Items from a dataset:

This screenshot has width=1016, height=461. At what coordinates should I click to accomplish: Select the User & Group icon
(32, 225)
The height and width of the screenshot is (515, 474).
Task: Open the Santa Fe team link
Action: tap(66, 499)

DIRECTIVE: Edit the data above so that "User & Group icon" becomes "Settings icon", keeping every other word unchanged.

OUTPUT:
This screenshot has width=1016, height=461. At what coordinates should I click to accomplish: Select the Settings icon
(32, 225)
The height and width of the screenshot is (515, 474).
Task: Open the Santa Fe team link
Action: tap(66, 499)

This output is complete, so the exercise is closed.